(Task details)
Copy out the items word for word, starting with the line that contains "This screenshot has height=722, width=1358." and going on through the line that contains "will [220, 1220].". Include both of those lines and nothing else.

(Information provided)
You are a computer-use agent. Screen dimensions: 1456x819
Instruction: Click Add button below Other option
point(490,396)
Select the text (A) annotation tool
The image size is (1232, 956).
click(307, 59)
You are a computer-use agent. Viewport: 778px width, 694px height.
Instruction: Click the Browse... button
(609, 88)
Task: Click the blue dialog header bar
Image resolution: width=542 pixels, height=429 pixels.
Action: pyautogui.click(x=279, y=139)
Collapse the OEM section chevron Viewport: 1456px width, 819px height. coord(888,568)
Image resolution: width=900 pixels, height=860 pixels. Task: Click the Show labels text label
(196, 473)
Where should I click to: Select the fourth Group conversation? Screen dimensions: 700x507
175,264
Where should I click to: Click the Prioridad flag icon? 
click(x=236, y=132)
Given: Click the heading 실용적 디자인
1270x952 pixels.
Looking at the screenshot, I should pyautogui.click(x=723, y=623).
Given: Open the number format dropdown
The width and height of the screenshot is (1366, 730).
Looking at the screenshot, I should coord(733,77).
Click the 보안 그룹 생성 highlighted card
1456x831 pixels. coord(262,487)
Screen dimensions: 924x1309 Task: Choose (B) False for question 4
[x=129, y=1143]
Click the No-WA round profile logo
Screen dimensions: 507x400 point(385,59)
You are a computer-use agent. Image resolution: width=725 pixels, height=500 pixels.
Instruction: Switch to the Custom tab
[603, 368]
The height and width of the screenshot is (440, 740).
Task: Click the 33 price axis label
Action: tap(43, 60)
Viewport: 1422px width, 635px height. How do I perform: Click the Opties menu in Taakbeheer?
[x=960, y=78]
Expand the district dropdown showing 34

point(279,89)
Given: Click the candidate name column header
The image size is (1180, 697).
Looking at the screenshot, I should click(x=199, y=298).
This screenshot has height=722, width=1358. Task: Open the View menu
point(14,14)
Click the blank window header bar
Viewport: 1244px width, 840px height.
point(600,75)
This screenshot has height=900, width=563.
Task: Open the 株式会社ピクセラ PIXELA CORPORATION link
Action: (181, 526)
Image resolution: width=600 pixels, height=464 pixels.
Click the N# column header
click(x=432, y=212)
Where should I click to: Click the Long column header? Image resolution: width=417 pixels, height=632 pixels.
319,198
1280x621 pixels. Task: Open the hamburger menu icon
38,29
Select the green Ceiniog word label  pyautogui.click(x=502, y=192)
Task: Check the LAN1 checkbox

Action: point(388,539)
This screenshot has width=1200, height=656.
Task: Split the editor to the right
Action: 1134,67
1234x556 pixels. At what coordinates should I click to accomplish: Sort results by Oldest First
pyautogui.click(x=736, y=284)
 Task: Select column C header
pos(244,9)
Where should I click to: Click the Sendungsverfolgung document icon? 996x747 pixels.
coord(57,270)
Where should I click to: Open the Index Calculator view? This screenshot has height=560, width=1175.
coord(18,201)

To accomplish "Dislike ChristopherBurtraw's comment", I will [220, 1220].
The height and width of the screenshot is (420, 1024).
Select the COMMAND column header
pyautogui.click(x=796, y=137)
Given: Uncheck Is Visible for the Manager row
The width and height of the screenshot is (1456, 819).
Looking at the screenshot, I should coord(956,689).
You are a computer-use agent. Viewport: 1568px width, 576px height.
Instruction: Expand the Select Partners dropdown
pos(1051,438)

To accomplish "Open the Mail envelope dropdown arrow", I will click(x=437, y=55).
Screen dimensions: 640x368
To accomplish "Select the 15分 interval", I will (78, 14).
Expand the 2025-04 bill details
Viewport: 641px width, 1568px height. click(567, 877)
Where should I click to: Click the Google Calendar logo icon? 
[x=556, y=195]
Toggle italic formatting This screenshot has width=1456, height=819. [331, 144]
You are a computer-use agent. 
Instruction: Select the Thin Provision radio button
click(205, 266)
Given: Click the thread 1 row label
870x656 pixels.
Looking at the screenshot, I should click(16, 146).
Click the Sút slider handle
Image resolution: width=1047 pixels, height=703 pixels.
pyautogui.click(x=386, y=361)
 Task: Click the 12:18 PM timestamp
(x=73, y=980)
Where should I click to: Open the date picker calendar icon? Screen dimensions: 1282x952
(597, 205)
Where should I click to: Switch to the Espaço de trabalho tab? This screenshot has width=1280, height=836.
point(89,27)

(Answer to this exercise)
This screenshot has height=722, width=1358. Task: Open the View menu
point(14,14)
Click the blank window header bar
Viewport: 1244px width, 840px height.
point(600,75)
This screenshot has height=900, width=563.
Task: Open the 株式会社ピクセラ PIXELA CORPORATION link
Action: (181, 526)
Image resolution: width=600 pixels, height=464 pixels.
Click the N# column header
click(x=432, y=212)
Where should I click to: Click the Long column header? Image resolution: width=417 pixels, height=632 pixels.
319,198
1280x621 pixels. Task: Open the hamburger menu icon
38,29
Select the green Ceiniog word label  pyautogui.click(x=502, y=192)
Task: Check the LAN1 checkbox

Action: point(388,539)
This screenshot has width=1200, height=656.
Task: Split the editor to the right
Action: 1134,67
1234x556 pixels. At what coordinates should I click to accomplish: Sort results by Oldest First
pyautogui.click(x=736, y=284)
 Task: Select column C header
pos(244,9)
Where should I click to: Click the Sendungsverfolgung document icon? 996x747 pixels.
coord(57,270)
Where should I click to: Open the Index Calculator view? This screenshot has height=560, width=1175.
coord(18,201)

To accomplish "Dislike ChristopherBurtraw's comment", I will [220, 1220].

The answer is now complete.